WORK ORDER:
Filter the entries for the word "chart". Copy each line in which it occurs.
++++ MATERIAL PROVIDED ++++
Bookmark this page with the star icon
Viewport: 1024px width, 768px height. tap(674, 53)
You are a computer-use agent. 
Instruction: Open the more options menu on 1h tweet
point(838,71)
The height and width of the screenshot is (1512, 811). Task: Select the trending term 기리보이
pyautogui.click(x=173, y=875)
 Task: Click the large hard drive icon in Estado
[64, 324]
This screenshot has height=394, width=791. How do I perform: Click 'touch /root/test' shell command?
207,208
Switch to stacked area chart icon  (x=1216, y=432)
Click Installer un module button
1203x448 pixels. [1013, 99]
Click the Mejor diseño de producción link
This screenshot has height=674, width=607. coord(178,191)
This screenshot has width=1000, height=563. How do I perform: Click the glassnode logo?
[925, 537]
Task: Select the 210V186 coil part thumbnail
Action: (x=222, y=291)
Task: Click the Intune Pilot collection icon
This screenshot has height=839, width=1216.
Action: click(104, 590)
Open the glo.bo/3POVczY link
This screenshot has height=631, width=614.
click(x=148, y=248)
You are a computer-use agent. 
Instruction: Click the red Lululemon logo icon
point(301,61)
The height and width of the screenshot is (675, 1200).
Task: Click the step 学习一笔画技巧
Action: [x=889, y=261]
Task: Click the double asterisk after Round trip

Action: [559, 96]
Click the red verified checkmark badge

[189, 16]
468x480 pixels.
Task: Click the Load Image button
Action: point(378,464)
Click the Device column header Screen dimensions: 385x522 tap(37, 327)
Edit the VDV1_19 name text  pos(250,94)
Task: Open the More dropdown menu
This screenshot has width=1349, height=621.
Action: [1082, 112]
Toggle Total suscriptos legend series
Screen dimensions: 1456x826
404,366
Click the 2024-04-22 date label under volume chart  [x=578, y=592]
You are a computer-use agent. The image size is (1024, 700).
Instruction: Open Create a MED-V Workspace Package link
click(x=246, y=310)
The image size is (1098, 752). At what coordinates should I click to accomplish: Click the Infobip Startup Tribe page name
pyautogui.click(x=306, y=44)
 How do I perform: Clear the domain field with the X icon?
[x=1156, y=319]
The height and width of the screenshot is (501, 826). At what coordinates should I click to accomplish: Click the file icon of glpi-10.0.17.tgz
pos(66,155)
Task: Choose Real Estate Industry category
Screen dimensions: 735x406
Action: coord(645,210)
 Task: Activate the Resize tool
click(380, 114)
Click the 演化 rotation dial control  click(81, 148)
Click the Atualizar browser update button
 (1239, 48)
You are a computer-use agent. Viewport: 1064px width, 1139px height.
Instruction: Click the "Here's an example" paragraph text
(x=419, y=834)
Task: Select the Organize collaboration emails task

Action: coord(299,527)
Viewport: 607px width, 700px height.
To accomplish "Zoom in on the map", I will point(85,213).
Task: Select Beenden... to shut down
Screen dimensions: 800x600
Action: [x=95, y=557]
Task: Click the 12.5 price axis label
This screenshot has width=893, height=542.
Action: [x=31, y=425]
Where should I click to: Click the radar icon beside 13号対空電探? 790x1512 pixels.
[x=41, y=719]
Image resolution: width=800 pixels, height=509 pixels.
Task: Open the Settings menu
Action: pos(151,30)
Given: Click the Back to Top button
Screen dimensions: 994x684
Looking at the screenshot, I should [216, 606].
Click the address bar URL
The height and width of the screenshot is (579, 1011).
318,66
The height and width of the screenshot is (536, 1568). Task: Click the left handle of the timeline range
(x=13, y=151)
++++
WORKED SOLUTION:
Switch to stacked area chart icon  (x=1216, y=432)
Click the 2024-04-22 date label under volume chart  [x=578, y=592]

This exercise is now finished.